Community college advocates in Erie County, Pa. have secured a long-fought victory to open the first new community college in Pennsylvania in 27 years, and only the third new community college established nationwide in the last decade.
The Pennsylvania State Board of Education on Wednesday approved a comprehensive community college plan developed by nonprofit advocacy group, Empower Erie, and sponsored by Erie County Government.
The approval concludes a three-year battle to establish the state’s 15th community college as a means to energize workforce development and enhance the region’s economic competitiveness. The community college will provide affordable, accessible education desperately needed in a city that includes one of the nation’s poorest zip codes.
“We finally opened a door that had been slammed shut to underserved urban and rural communities in Erie County,” said Empower Erie’s co-founder Ron DiNicola. “We envision a world-class workforce development center that will serve as an economic engine to provide socio-economic mobility and equity for everyone in our community.”

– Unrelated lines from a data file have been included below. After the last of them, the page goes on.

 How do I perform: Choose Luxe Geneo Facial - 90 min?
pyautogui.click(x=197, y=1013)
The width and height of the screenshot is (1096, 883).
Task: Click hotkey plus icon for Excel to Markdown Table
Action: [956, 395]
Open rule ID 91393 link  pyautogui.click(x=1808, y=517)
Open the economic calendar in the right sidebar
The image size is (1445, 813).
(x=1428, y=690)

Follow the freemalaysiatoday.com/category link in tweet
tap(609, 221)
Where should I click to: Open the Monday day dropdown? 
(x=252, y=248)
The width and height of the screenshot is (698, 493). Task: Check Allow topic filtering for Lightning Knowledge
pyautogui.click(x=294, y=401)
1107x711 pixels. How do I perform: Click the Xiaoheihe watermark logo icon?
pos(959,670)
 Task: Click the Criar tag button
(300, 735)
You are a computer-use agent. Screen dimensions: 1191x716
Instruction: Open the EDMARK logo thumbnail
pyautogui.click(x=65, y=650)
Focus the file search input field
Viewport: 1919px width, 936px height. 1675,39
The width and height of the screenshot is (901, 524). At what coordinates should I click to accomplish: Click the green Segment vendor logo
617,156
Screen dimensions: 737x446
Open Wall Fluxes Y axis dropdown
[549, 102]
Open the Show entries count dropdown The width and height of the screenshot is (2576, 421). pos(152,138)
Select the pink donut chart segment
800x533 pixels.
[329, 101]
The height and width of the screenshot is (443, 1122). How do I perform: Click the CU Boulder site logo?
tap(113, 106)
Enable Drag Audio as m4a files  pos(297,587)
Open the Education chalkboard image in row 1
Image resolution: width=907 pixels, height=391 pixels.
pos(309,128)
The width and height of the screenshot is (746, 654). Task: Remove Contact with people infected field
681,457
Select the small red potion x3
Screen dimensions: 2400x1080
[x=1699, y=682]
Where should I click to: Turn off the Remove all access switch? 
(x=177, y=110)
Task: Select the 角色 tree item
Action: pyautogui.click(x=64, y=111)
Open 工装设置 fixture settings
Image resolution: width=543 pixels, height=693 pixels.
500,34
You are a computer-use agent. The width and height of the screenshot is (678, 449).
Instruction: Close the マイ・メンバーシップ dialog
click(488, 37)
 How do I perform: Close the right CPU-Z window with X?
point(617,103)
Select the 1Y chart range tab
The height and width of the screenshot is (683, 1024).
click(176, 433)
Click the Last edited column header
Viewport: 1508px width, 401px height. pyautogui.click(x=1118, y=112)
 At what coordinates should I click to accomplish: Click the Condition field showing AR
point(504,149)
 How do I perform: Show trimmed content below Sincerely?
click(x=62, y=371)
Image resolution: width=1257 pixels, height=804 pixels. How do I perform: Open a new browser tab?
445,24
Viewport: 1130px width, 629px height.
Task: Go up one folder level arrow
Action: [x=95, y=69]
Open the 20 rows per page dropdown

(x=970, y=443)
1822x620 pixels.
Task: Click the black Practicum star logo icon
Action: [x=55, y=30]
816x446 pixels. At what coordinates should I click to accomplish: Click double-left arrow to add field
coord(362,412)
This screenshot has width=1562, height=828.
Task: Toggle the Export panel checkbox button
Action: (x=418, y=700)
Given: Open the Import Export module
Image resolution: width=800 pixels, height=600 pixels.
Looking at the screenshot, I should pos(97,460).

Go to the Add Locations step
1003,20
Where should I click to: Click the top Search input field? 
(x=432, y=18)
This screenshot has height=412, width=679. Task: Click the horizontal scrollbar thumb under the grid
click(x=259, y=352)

For decades, community college advocates have demanded the state make good on the promise of the Community College Act of 1963, which called for a community college within commuting distance of every Pennsylvanian.
The closest community college to Erie is 100 miles away in Butler, Pa. Research from Empower Erie determined that Erie is the only U.S. city of its size or larger without a free-standing community college.
“For decades, the citizens of Erie County have been paying state taxes to support 14 existing community colleges without reaping any of the benefits,” said Erie County Councilman Carl Anderson III. “Today marks the first tangible step toward righting that wrong.”
Once an industrial powerhouse, as the home to the largest natural harbor on the Great Lakes, Erie is in the midst of an economic transformation built around tourism, healthcare, manufacturing, and a growing number of start-ups.
Empower Erie built a diverse coalition of business and political leaders, Labor, educators, nonprofits, community advocates and faith leaders to mobilize against powerful political forces opposed to the effort.
“Leaders of every faith community united behind the shared belief that this was the moral issue of our time in Erie County,” said Empower Erie Board member Rev. Charles Mock. “Now hope of a better future is alive for everyone in our community, regardless of socio-economic status, race, or background.”